Following Mathilde Jacob's exclusion from the party, an unnamed official committed to paper some thoughts on the party's ambitions to publish the hitherto unpublished writings of Rosa Luxemburg: "...Rosa Luxemburg's literary legacy is in the hands of a spinster who no longer belongs to the party because of a breach of party discipline. It is questionable whether she will hand the material over to us".

Mathilde Jacob reacted in an angry letter published in "Freiheit"

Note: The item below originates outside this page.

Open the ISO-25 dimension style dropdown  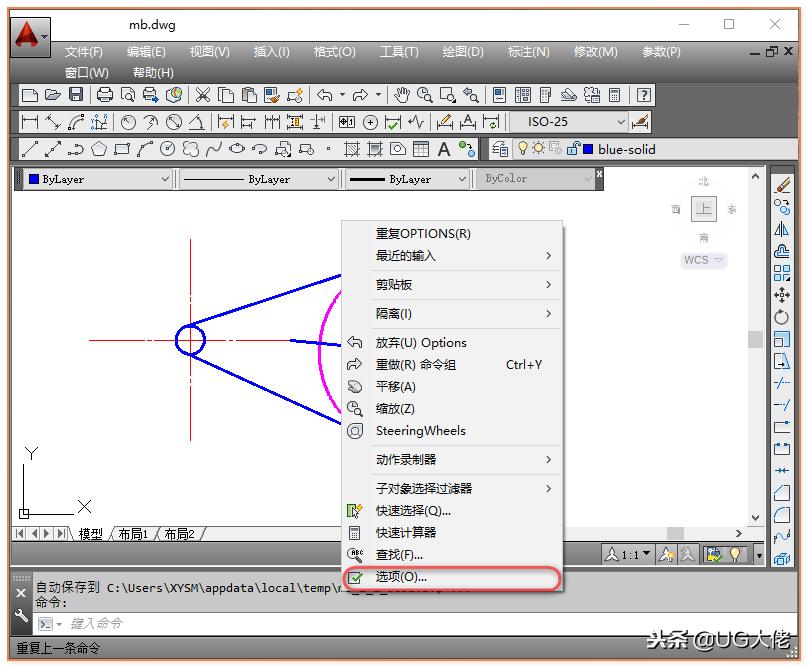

"Many proletarians will probably have asked themselves, who might "that spinster" be, in whom Rosa Luxemburg placed her whole trust, even appointing her as guardian of her political inheritance? It goes against the grain for me to speak about myself. It is utterly self evident that I have done what was right and will continue to do it. I marched as a simple soldier in the Spartacus League, but I never lost my appetite for the struggle, never abandoned the work, unlike some of the "attack heroes" now occupying seats on the party executive. I worked for long years even before the war with Karl Liebknecht, Rosa Luxemburg, Franz Mehring and many others. During the hardest years in the war I worked voluntarily as secretary for Leo Jogiches. The Spartacus League, at that time, had no money, and all of us, who worked and struggled in it, sacrificed every drop of energy and every last penny to it. The task was far heavier than today. We didn't step out from some fortress! We were placed in penitentiaries and prisons. It was so difficult to get contributions for those "Spartacus Letters"! Who - apart from Rosa Luxemburg - wrote for the "Spartacus letters"? All that material went through my hands, and aside from a small number of minimal contributions, the only person providing material apart from Rosa Luxemburg was Paul Levi, whom now you call "opportunist". Today masses of people have discovered their "revolutionary hearts" and speak of me as "that spinster". But how come she is "that spinster" and no longer "comrade"? Probably because I take responsibility for Paul Levi's newspaper "Unser Weg". And yes, I am completely open in my support for Levi."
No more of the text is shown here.